REQUIRED WORK: Every line of the entries below from the one containing "Western (734, 2082)" to the one containing "[Review: Logitech G305", both ends included, must be written out exactly. No other line belongs in the answer.

*** Opening DATA RECORDS ***

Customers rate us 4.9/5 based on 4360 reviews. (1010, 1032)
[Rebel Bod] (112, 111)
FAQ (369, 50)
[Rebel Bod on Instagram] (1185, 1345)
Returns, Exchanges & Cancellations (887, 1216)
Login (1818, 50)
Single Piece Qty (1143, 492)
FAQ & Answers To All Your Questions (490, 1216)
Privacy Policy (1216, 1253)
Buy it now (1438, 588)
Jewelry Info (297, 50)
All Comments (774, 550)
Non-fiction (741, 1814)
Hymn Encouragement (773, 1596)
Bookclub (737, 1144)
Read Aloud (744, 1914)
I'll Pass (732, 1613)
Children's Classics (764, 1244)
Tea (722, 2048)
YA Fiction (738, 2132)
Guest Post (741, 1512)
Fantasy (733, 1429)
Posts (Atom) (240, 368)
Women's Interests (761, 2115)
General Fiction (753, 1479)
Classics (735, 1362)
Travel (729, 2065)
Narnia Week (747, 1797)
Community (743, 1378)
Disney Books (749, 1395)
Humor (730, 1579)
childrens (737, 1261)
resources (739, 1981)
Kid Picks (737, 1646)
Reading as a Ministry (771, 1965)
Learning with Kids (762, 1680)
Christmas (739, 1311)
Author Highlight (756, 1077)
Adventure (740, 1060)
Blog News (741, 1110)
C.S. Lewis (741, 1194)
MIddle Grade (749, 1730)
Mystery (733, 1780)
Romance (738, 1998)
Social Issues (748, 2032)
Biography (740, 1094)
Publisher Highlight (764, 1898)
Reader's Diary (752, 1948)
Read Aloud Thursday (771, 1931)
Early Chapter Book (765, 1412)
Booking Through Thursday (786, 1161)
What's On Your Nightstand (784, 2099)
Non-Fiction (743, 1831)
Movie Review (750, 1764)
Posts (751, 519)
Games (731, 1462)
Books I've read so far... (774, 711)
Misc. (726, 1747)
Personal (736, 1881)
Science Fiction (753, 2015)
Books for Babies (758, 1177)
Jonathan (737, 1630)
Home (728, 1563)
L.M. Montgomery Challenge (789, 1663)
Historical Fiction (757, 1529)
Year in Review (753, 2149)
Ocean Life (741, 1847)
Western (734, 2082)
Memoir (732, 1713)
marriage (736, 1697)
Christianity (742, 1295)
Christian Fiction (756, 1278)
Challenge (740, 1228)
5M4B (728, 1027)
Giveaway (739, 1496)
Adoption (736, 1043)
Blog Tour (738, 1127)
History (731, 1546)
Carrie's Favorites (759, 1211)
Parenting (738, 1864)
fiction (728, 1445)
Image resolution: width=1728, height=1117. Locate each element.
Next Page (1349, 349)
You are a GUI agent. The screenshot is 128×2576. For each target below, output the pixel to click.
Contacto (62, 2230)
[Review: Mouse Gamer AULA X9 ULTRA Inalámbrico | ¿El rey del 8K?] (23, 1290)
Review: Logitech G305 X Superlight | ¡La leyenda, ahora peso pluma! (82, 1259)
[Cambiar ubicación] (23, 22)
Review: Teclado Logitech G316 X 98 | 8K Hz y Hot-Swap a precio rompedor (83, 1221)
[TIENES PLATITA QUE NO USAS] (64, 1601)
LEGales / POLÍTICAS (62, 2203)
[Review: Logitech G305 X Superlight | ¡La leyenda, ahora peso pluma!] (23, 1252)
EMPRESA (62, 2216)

*** Closing DATA RECORDS ***

TASK RESPONSE:
Western (734, 2082)
Memoir (732, 1713)
marriage (736, 1697)
Christianity (742, 1295)
Christian Fiction (756, 1278)
Challenge (740, 1228)
5M4B (728, 1027)
Giveaway (739, 1496)
Adoption (736, 1043)
Blog Tour (738, 1127)
History (731, 1546)
Carrie's Favorites (759, 1211)
Parenting (738, 1864)
fiction (728, 1445)
Image resolution: width=1728, height=1117. Locate each element.
Next Page (1349, 349)
You are a GUI agent. The screenshot is 128×2576. For each target below, output the pixel to click.
Contacto (62, 2230)
[Review: Mouse Gamer AULA X9 ULTRA Inalámbrico | ¿El rey del 8K?] (23, 1290)
Review: Logitech G305 X Superlight | ¡La leyenda, ahora peso pluma! (82, 1259)
[Cambiar ubicación] (23, 22)
Review: Teclado Logitech G316 X 98 | 8K Hz y Hot-Swap a precio rompedor (83, 1221)
[TIENES PLATITA QUE NO USAS] (64, 1601)
LEGales / POLÍTICAS (62, 2203)
[Review: Logitech G305 X Superlight | ¡La leyenda, ahora peso pluma!] (23, 1252)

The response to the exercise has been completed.